A month ago, when protests suddenly erupted in Kenya, President William Ruto offered a major concession to angry young demonstrators: he withdrew a tax bill that would have raised taxes by more than $2.3 billion.
But for the protesters, it was just a warm-up.
Nearly six weeks into the leaderless, online-organized mass movement, Hanifa Adan, a 28-year-old Kenyan-Somali activist, said: “Everybody just wants the leaders to be accountable. The fact that unknown people are manipulating them and there’s no one to catch them is what’s driving them crazy.”
What began as peaceful protests turned ugly on June 25 when demonstrators stormed the parliament and police began firing tear gas and live ammunition, leaving more than 50 people dead and dozens arrested.
After the president shelved the tax increases, protesters began calling for his resignation. The protesters are a mix of Gen Z and millennials across the ethnic lines that have historically tainted the East African country’s politics. In another concession on Wednesday, Ruto named four opposition figures to a “broad-based” cabinet, but that wasn’t enough.
“Zakayo appointed corrupt people to fight corruption,” activist Boniface Mwangi wrote on X. Mwangi was referring to the biblical tax collector Zacchaeus, whose Swahili name has become a favorite nickname for Ruto among protesters.
The anger of the tech-savvy protesters, whom Adan calls “leaderless, party-less and tribe-less”, reflects deep dissatisfaction with Kenya’s political class.
In Kenya, political dynasties have long played the ethnic card, often leading to deadly violence, to lure opponents into government when things got tough. Now analysts believe a protest movement known as Generation Z could upend the order that has governed Kenya since independence from Britain in 1963, with a push to topple Ruto’s two-year-old government.
“The old templates used by former presidents Daniel Moi, Mwai Kibaki and Uhuru Kenyatta must be discarded and forgotten,” the Star editorial said. “The Zoomers have demonstrated that business as usual does not work.”
“Kenya has a very woke and well-educated young population that has accepted the fact that the political elite has always divided Kenyans along tribal lines and the allocation of resources,” said Mwangi Maina, a 28-year-old political commentator in Nairobi.
Maina added: “Politicians are being pushed into a corner and are yet to understand from the youth what is going on in the country. We have never seen anything like this since independence.”
The unrest appears to be spreading to other countries. Young people in Uganda were arrested this week after they defied elderly President Yoweri Museveni at an anti-corruption rally, while in Nigeria, frustration over poor governance and the rising cost of living has led to a surge in social media calls for protests against President Bola Tinubu next week.
“Kenya will never be the same again because of what happened on June 25,” Mwangi said. “Kenyan youth said a powerful ‘no’ to bad leadership, corruption, tribalism and everything else that plagues the country.”
Mwangi was arrested this week after he called on protesters to lay flowers at Parliament House in honour of those killed in the riots.
The protesters are united in believing that Prime Minister Ruto does not understand the scale of the reforms they are seeking, and in naming his new cabinet this week, he reappointed several members of the previous cabinet he fired earlier this month.

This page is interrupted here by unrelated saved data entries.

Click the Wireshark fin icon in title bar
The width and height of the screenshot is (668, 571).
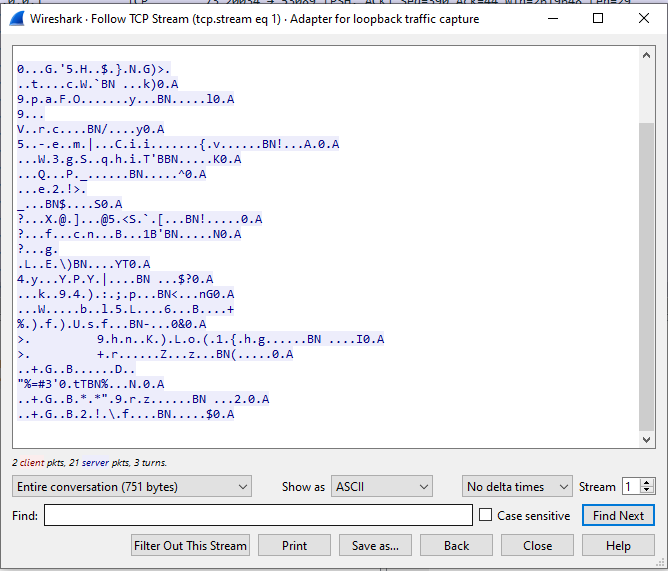point(17,18)
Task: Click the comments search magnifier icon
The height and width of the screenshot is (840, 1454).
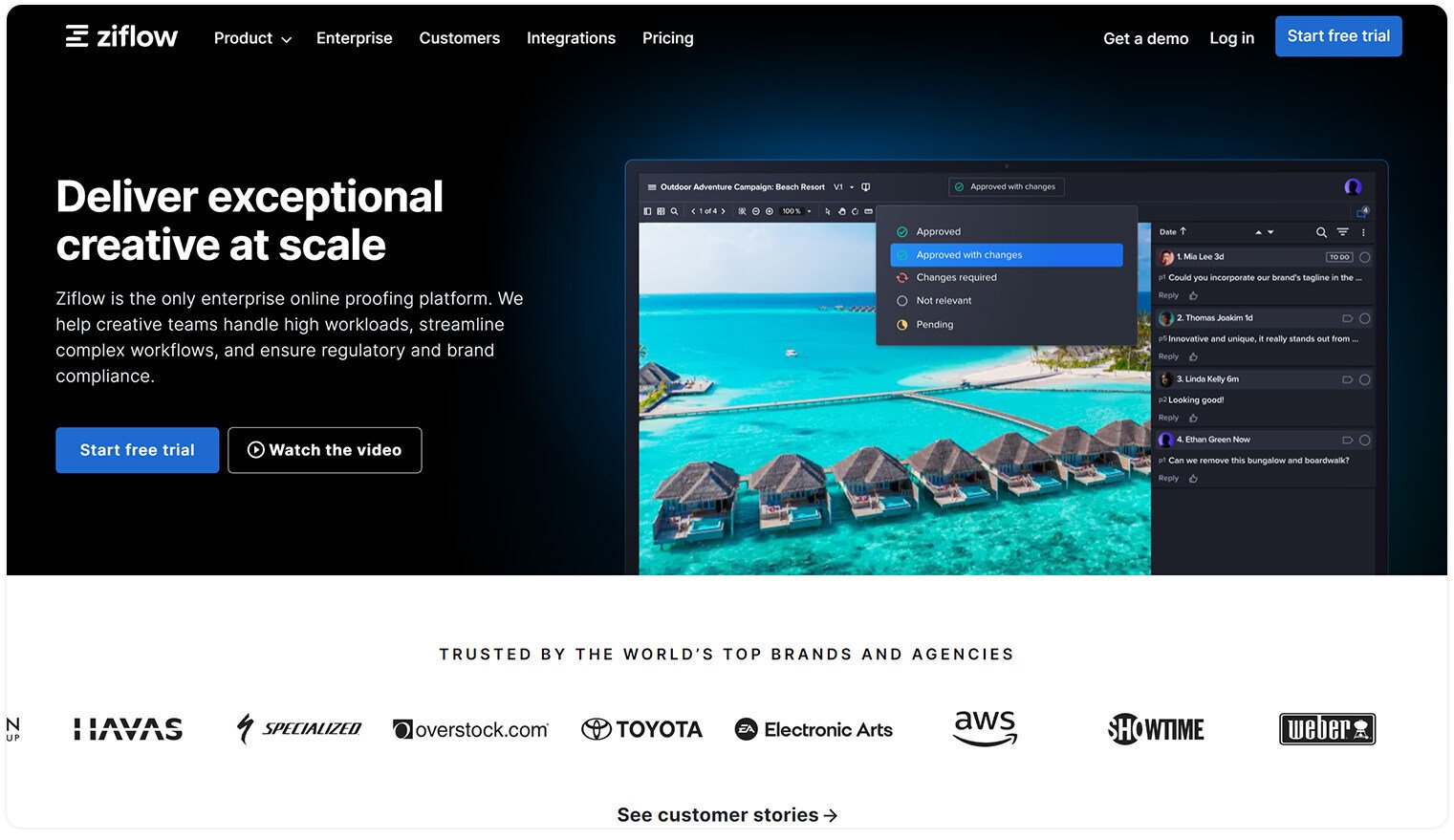Action: click(1321, 232)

“By putting the people he fired back in office, the president is showing that he is putting the same old men who have been killing innocent people back in office. Putting these old men back in office will only increase our anger,” said Davis Otieno, 25, a Luo man who stormed parliament last month.

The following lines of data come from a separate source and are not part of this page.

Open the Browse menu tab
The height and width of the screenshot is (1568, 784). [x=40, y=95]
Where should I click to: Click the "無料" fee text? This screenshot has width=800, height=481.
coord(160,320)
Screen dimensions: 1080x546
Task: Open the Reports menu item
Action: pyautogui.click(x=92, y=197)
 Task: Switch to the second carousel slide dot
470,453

At the start of the protests, Prime Minister Ruto took a conciliatory stance, praising “young people” for fulfilling their “democratic duty to stand up and be recognised”.

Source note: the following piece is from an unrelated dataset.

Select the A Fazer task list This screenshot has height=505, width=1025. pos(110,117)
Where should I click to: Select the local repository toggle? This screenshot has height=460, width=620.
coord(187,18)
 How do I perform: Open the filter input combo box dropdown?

Last weekend, he struck a tougher tone, vowing to stop them and declaring “enough is enough.” “I’ve called them to the table, but they refuse to come and talk,” he said. “They continue to say they are faceless, shapeless and leaderless.”

According to the State Department, US Secretary of State Antony Blinken spoke with Foreign Minister Ruto this week and “emphasized the important role that young people play” and “called for respecting the contributions young people make to Kenya’s development.”
A diplomat in Nairobi said: “Mr Ruto needs to learn to listen, not just hear, and young people need to learn to speak.”
Earlier this month, on Saba Saba Day – the anniversary of similar protests in 1990 that forced the late dictator Daniel arap Moi to reinstate multiparty rule – hundreds of Kenyans attended a concert in Nairobi, many chanting “Ruto must go!”
Lilian Kagai, a 22-year-old Luhya student at Jomo Kenyatta University of Agriculture and Technology, said she believed young people had “completely changed the political narrative” by uniting on platforms such as X, Instagram and TikTok.
“Historically, our parents voted based on their ethnicity,” she said, “but our parents were raised in very different environments.”
“Young people are growing up in a tech-savvy environment and interact daily on social platforms on issues of national importance,” she added. “We want a changed Kenya.”